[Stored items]
= Beginning of Section =

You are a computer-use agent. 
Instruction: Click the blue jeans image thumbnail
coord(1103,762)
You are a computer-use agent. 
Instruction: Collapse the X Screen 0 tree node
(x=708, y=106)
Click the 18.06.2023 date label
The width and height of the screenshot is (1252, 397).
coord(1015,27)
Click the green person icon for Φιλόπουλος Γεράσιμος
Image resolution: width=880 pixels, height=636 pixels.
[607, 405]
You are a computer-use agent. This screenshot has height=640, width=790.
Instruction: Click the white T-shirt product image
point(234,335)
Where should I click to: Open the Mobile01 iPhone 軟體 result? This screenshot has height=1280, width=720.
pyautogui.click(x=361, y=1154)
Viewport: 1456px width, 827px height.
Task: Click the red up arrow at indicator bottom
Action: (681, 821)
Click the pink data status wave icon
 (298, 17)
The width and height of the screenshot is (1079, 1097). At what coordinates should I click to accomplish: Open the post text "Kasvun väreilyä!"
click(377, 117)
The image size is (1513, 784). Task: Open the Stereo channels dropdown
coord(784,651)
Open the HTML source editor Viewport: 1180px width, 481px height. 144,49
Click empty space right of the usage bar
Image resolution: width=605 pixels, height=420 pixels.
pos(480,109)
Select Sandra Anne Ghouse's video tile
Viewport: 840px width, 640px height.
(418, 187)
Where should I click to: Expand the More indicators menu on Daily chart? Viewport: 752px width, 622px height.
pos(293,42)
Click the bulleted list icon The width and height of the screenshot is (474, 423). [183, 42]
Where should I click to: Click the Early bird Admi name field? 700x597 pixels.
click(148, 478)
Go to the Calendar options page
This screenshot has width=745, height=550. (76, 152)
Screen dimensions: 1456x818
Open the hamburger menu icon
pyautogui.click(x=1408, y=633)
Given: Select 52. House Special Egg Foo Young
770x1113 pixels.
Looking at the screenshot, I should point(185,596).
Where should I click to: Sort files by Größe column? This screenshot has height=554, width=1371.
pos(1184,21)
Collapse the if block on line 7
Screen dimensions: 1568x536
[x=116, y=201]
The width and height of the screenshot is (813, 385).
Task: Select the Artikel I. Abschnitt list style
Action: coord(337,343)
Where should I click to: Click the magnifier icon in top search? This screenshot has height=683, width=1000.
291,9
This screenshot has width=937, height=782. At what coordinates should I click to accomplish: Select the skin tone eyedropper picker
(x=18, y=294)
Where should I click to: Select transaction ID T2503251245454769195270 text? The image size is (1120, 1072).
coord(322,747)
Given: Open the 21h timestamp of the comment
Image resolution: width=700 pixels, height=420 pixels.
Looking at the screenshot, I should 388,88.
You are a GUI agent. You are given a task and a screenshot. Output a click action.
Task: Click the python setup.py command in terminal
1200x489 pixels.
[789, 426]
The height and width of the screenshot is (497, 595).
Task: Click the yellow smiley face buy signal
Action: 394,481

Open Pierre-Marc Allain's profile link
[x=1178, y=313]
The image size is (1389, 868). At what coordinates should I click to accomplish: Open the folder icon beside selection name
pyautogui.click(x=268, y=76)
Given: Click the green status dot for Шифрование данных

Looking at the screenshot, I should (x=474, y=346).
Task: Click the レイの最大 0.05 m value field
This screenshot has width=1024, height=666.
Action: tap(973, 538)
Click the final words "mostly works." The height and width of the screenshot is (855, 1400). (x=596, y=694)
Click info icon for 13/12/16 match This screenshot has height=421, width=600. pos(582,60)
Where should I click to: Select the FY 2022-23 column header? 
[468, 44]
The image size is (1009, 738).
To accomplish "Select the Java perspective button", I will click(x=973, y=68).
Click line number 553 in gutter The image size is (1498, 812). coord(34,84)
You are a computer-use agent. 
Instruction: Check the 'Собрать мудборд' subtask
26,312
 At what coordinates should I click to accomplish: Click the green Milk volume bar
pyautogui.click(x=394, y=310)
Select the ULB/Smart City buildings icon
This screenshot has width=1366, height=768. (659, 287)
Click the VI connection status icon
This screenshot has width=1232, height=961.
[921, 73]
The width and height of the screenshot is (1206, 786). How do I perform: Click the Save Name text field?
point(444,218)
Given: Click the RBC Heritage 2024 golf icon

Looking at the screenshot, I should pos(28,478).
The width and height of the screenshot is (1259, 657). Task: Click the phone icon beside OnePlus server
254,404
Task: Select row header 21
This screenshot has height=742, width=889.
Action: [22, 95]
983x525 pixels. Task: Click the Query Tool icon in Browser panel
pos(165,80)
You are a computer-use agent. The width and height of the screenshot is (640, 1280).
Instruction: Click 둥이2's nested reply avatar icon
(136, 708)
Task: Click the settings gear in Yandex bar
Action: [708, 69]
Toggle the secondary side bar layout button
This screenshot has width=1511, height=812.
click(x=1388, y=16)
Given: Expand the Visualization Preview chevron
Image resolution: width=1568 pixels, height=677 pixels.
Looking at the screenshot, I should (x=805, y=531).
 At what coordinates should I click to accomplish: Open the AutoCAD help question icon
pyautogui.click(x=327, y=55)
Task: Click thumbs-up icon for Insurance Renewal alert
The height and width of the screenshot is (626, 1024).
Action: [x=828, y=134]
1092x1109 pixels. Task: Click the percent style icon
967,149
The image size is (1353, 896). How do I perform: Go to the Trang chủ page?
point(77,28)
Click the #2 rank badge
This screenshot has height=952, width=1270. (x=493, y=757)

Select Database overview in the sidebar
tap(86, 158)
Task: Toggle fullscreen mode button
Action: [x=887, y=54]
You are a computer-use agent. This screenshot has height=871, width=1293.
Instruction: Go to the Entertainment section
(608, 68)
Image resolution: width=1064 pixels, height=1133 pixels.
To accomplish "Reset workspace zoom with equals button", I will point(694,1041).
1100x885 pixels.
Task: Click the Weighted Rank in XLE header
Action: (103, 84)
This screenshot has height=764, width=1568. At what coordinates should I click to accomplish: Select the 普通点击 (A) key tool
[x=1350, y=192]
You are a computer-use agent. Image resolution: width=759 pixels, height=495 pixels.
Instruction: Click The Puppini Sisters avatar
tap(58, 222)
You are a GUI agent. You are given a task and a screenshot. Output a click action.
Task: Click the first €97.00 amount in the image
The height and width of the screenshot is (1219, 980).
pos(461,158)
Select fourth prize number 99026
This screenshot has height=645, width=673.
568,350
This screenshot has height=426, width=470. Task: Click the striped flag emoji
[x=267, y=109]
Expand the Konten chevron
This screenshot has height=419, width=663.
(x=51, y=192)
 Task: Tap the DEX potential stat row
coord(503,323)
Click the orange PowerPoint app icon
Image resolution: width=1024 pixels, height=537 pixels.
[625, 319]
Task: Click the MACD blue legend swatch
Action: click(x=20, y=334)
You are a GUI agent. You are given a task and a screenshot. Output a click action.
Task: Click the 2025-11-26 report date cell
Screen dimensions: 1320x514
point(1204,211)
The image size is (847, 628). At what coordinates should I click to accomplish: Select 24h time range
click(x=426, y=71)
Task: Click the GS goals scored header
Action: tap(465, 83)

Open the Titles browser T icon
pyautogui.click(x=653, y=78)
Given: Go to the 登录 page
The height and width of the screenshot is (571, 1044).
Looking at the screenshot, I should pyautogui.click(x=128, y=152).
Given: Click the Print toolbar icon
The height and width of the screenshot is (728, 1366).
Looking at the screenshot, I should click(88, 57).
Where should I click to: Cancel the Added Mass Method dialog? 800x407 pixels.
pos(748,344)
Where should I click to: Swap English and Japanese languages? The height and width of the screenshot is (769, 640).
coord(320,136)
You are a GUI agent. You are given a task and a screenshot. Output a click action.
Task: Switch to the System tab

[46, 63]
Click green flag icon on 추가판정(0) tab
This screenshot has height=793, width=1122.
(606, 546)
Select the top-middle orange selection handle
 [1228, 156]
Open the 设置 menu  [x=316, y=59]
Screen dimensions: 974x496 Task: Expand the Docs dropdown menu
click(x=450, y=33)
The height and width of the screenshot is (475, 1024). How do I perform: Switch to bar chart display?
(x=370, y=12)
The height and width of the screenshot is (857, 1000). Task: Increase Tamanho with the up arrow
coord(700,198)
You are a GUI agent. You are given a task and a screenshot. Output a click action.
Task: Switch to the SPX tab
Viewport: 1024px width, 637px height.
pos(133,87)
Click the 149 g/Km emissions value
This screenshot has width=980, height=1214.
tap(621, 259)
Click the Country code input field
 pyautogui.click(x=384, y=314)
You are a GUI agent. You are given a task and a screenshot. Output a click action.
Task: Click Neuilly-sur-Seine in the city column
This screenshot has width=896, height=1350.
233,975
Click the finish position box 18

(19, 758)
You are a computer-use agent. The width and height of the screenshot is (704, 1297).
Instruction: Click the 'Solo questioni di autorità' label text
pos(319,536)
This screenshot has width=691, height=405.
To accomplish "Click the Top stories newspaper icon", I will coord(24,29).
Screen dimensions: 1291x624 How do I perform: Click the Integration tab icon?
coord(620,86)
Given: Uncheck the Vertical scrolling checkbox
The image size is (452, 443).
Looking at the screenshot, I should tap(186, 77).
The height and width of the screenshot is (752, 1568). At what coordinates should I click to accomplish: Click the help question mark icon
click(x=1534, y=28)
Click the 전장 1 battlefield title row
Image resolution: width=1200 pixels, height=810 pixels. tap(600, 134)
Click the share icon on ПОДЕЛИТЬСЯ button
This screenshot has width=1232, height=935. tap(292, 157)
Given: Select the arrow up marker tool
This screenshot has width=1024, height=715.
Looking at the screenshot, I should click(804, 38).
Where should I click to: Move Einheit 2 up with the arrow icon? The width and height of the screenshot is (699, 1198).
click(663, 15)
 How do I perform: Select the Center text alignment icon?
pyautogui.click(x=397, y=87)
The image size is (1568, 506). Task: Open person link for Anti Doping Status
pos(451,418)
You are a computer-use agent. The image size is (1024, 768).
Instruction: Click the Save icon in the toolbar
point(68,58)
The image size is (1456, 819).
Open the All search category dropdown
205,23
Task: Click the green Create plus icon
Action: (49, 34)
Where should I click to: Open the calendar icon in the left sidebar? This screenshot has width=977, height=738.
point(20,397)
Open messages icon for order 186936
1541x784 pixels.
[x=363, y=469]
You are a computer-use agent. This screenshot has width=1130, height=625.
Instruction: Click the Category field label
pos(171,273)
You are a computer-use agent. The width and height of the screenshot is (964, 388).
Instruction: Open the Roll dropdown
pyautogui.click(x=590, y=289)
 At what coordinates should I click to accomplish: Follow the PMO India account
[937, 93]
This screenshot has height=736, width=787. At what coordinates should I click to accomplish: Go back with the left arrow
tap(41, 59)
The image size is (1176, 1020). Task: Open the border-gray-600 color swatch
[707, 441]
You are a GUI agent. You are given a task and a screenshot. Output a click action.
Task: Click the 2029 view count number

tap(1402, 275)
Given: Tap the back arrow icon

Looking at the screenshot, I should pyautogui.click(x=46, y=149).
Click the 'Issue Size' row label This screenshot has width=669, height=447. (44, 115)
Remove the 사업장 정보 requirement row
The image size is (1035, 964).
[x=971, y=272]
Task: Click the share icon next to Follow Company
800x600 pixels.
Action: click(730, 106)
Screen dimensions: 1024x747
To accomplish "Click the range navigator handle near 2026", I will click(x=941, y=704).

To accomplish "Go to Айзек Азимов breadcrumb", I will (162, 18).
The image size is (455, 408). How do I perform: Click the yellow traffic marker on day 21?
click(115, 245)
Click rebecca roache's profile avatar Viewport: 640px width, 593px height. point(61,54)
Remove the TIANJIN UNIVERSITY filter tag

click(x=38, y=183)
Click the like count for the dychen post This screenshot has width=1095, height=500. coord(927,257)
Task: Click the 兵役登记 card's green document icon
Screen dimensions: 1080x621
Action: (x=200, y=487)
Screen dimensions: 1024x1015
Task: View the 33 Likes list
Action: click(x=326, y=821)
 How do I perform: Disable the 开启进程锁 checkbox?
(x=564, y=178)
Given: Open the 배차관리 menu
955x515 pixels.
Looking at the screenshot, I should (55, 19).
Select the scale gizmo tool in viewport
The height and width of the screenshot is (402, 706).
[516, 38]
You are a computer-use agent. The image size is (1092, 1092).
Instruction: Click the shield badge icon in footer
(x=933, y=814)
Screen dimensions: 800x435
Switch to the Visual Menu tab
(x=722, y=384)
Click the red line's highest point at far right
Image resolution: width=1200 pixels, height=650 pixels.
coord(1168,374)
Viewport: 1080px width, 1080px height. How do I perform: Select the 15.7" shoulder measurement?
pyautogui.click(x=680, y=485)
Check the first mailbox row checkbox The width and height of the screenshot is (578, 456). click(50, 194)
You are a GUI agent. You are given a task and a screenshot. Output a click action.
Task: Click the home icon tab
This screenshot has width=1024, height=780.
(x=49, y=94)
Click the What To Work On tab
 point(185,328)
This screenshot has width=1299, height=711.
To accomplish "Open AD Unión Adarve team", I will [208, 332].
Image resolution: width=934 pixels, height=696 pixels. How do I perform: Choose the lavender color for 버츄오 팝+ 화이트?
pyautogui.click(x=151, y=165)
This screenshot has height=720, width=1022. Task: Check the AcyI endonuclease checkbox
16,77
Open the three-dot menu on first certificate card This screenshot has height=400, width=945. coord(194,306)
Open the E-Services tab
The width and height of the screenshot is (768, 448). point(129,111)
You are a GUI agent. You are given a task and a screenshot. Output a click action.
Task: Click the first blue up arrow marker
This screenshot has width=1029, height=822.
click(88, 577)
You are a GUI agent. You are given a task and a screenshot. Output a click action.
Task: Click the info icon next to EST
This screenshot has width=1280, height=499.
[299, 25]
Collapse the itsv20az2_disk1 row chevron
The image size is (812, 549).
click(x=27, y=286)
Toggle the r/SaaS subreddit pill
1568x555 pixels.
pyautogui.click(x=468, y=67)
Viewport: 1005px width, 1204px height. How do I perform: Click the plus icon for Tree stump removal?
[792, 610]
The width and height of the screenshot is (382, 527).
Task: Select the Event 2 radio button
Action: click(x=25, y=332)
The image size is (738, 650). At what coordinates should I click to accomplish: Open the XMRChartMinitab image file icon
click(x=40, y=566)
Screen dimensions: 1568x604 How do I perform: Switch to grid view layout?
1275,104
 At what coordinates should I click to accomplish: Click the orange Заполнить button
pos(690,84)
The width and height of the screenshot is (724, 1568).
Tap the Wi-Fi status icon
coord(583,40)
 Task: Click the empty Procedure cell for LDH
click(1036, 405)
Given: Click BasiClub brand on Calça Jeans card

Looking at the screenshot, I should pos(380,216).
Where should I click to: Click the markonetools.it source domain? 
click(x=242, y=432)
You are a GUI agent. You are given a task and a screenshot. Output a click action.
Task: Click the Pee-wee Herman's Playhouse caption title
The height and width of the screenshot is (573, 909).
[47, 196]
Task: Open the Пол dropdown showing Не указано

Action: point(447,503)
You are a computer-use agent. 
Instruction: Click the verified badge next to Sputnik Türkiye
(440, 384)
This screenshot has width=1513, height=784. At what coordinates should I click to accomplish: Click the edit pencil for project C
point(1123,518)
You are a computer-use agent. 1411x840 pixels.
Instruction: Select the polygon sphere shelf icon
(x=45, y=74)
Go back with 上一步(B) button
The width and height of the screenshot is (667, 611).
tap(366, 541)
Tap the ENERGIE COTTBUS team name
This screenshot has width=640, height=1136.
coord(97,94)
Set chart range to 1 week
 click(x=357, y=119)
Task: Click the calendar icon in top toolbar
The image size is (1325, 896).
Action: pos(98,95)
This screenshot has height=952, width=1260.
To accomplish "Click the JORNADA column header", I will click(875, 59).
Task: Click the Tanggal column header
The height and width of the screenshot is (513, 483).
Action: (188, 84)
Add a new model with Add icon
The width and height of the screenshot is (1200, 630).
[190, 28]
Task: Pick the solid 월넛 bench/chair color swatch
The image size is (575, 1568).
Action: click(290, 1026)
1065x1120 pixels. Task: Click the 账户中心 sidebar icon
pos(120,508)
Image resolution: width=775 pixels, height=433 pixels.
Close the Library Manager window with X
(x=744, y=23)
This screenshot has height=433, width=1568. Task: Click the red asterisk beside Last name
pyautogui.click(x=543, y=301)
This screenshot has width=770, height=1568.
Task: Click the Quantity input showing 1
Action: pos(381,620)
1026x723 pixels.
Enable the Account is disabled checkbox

= End of Section =

- AIM OF THE TASK
The answer must be every line from the records above that contains the word "first", copied out.

- ANSWER BELOW
Task: Click the first €97.00 amount in the image
Check the first mailbox row checkbox The width and height of the screenshot is (578, 456). click(50, 194)
Open the three-dot menu on first certificate card This screenshot has height=400, width=945. coord(194,306)
Task: Click the first blue up arrow marker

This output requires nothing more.